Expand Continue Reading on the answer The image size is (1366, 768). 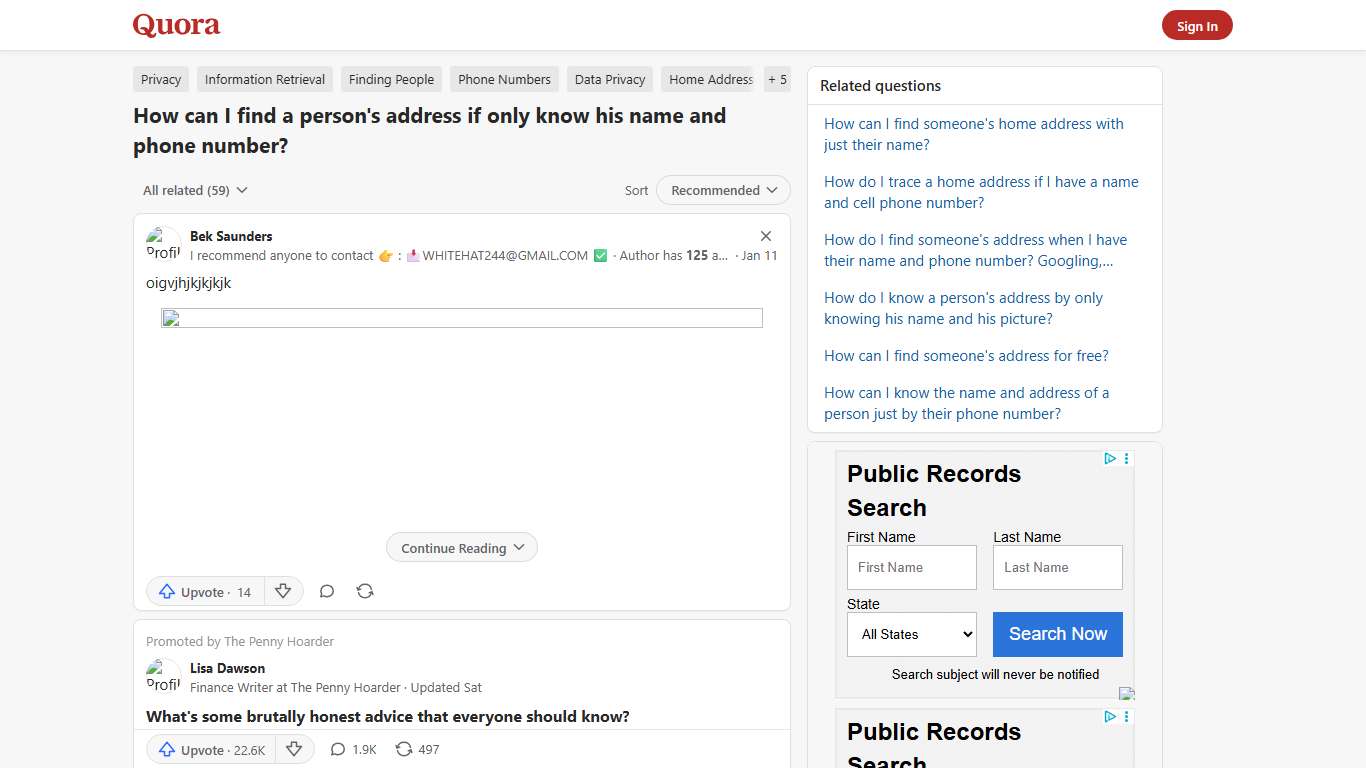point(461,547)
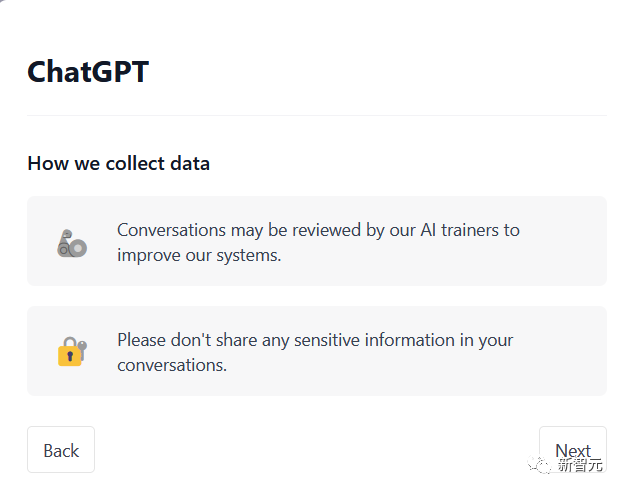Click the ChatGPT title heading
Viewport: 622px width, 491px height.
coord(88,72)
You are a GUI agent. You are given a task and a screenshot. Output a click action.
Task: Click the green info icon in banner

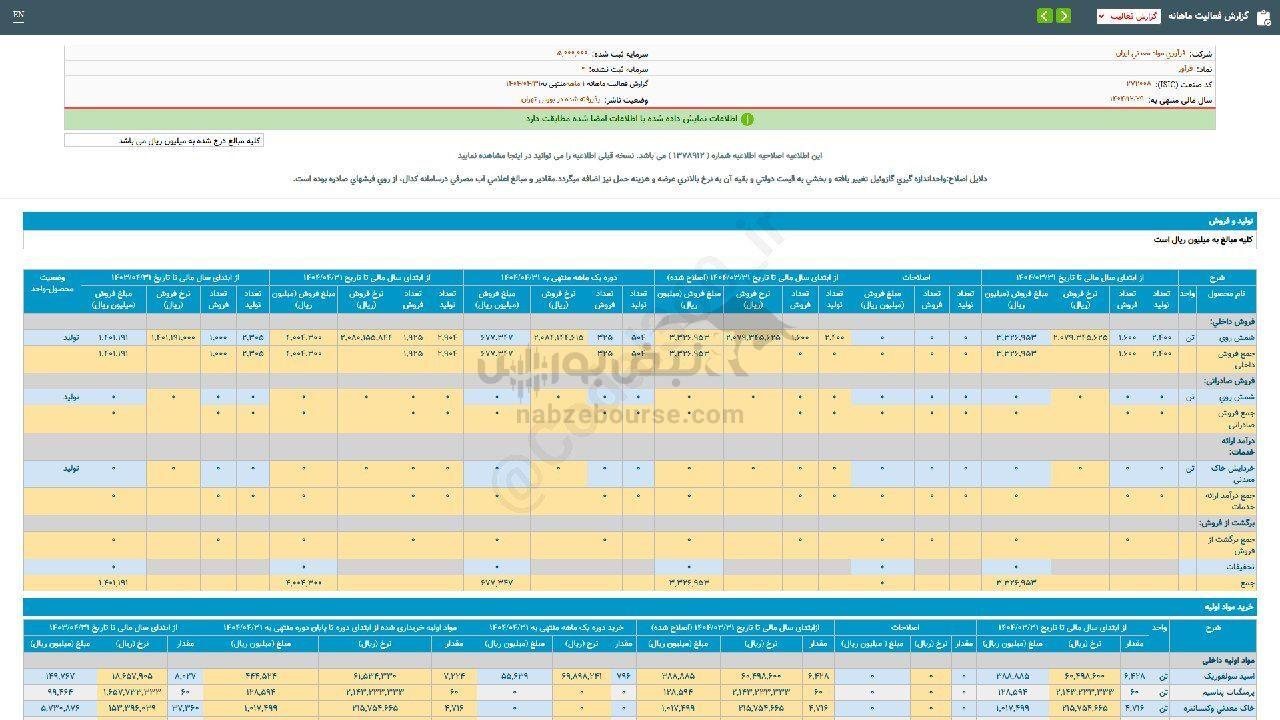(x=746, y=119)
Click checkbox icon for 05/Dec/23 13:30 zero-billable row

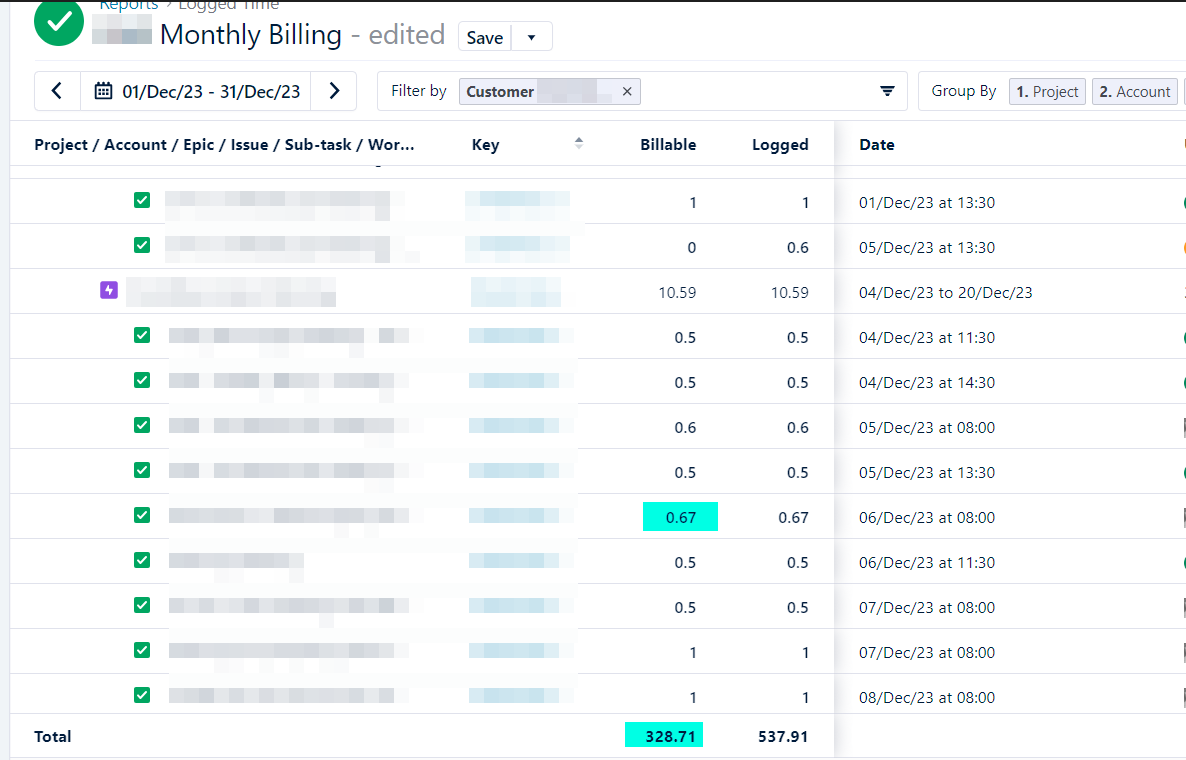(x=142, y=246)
════
Your objective =>
Locate the line containing "Click checkbox icon" in the records above, then output it and every line after it through the last, excluding pictures.

Answer section =>
Click checkbox icon for 05/Dec/23 13:30 zero-billable row

(x=142, y=246)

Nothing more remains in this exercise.